Only the pictures stay out; every record is to be quoted exactly.

Collected data entries:
=== Begin Enclosure ===
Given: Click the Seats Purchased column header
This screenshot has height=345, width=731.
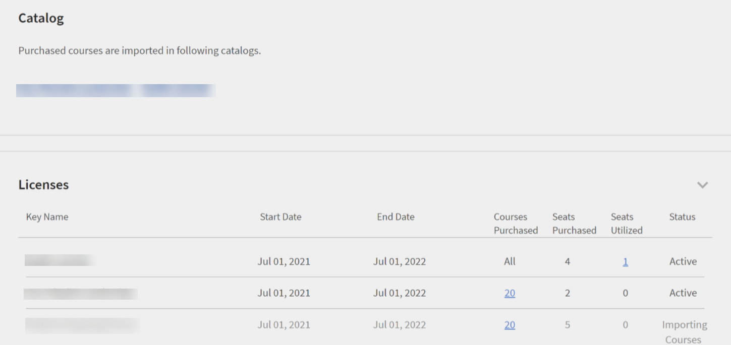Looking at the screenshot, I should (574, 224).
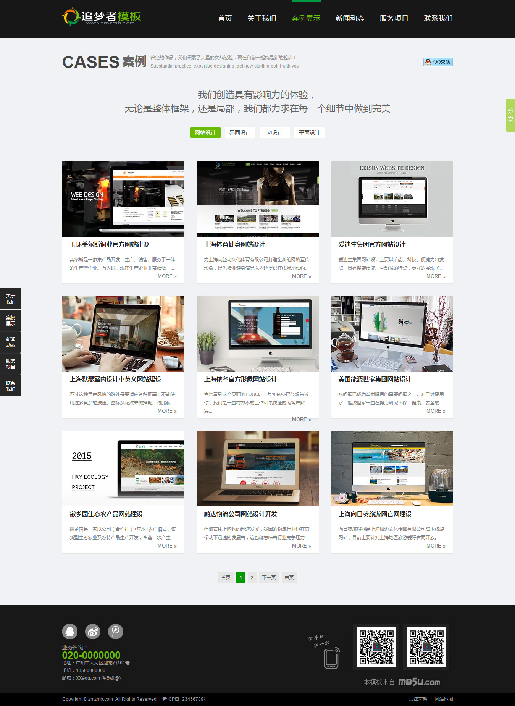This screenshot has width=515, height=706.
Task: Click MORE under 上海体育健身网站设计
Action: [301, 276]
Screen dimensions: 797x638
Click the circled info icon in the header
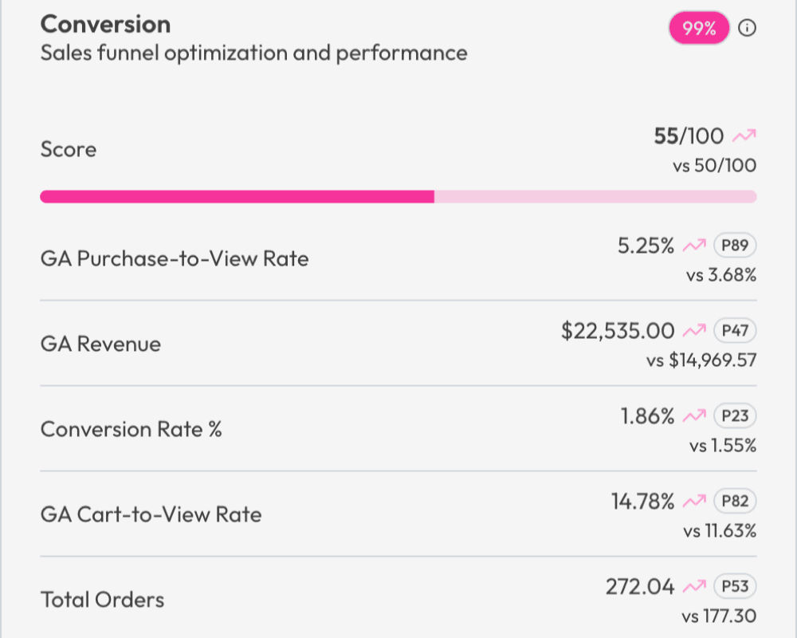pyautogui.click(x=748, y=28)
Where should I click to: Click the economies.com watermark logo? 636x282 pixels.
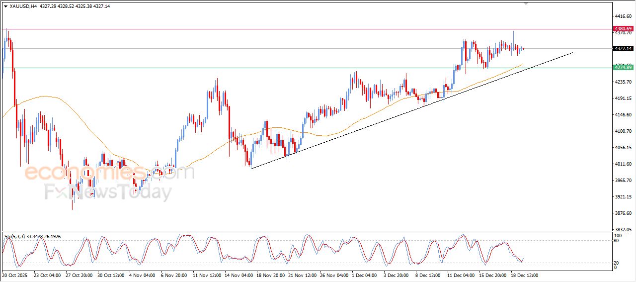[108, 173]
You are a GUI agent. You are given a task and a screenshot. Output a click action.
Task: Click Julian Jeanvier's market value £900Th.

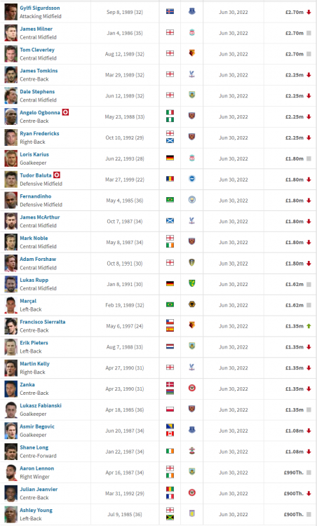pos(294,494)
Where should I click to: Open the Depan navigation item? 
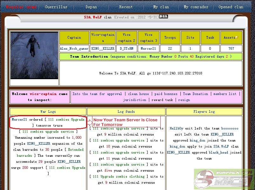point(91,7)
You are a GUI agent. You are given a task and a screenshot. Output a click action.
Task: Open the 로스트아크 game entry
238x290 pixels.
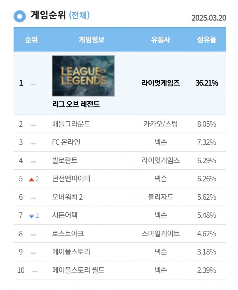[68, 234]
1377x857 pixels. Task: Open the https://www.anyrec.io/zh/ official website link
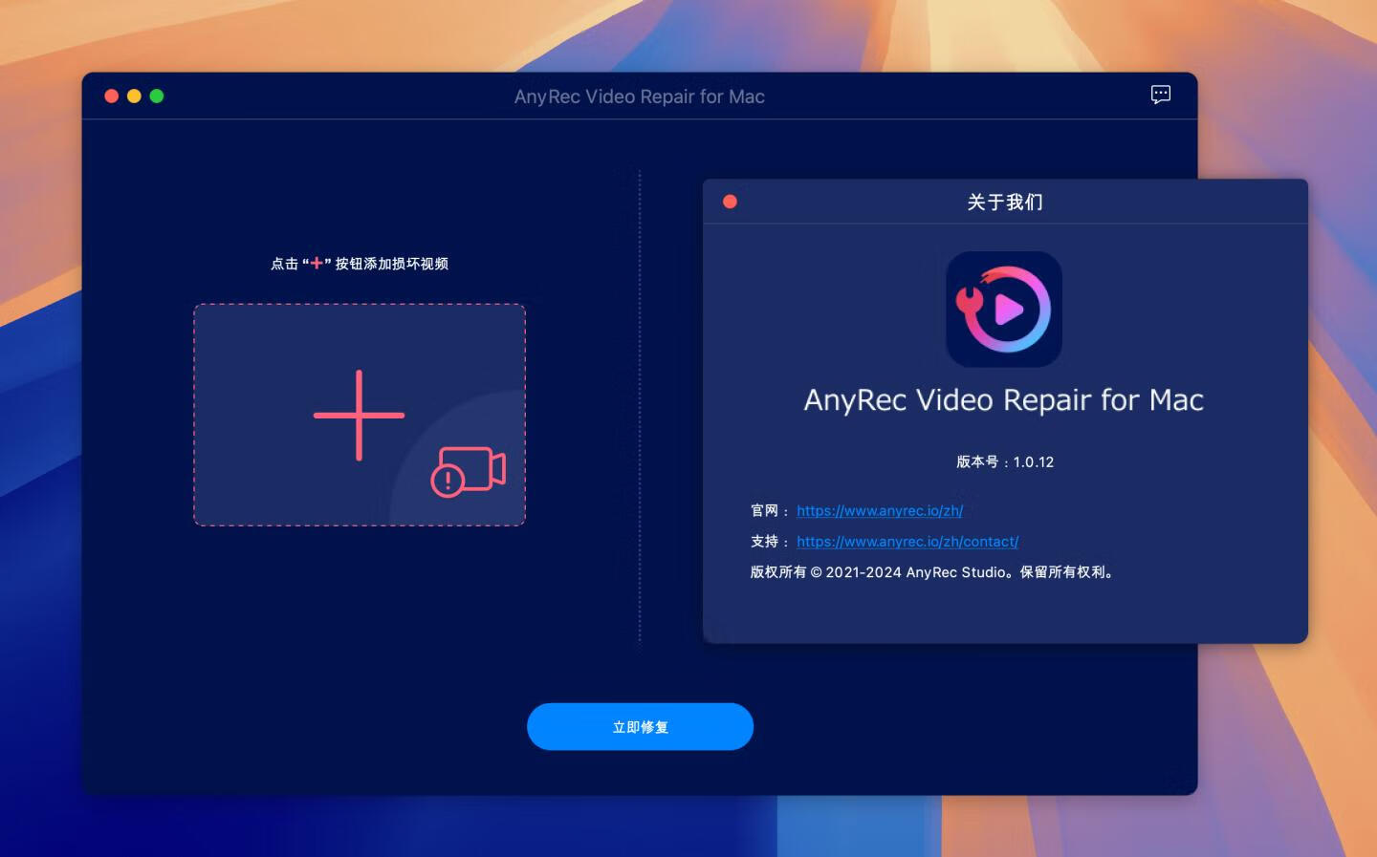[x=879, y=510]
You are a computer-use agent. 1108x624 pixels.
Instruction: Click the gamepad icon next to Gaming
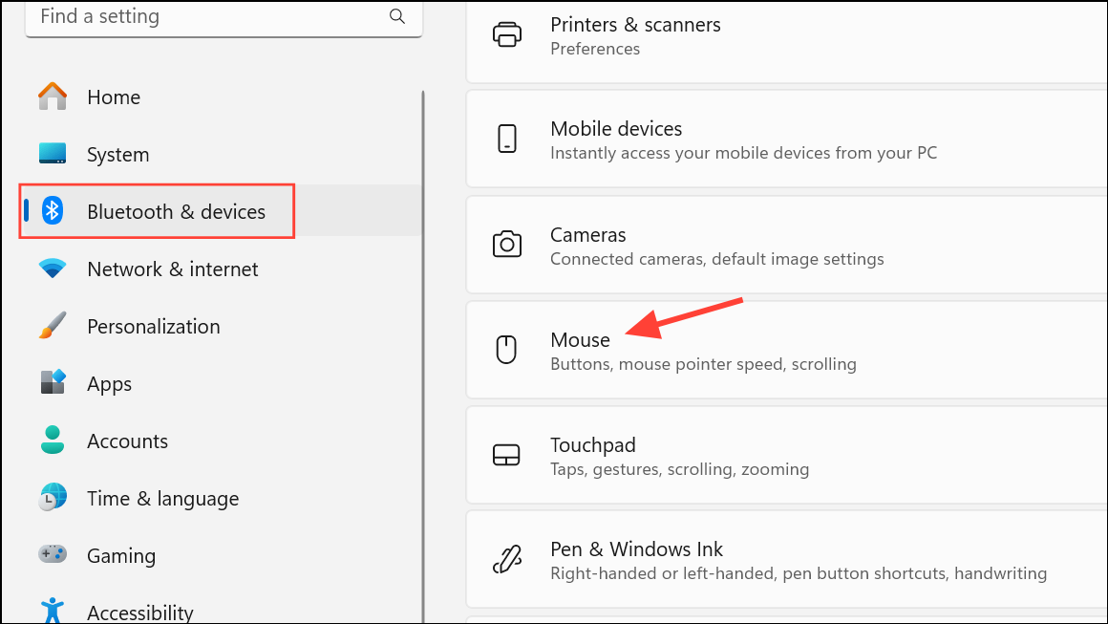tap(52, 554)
=== End Enclosure ===
TASK OUTPUT →
Given: Click the Seats Purchased column header
This screenshot has height=345, width=731.
Looking at the screenshot, I should (574, 224).
This screenshot has width=515, height=706.
Task: Click MORE under 上海体育健身网站设计
Action: [301, 276]
Screen dimensions: 797x638
Click the circled info icon in the header
pyautogui.click(x=748, y=28)
Where should I click to: Click the economies.com watermark logo? 636x282 pixels.
[108, 173]
You are a GUI agent. You are given a task and a screenshot. Output a click action.
Task: Click Julian Jeanvier's market value £900Th.

pos(294,494)
Where should I click to: Open the Depan navigation item? 
point(91,7)
You are a GUI agent. You are given a task and a screenshot. Output a click action.
Task: Open the 로스트아크 game entry
238x290 pixels.
[68, 234]
1377x857 pixels. Task: Open the https://www.anyrec.io/zh/ official website link
[x=879, y=510]
You are a computer-use agent. 1108x624 pixels.
Instruction: Click the gamepad icon next to Gaming
tap(52, 554)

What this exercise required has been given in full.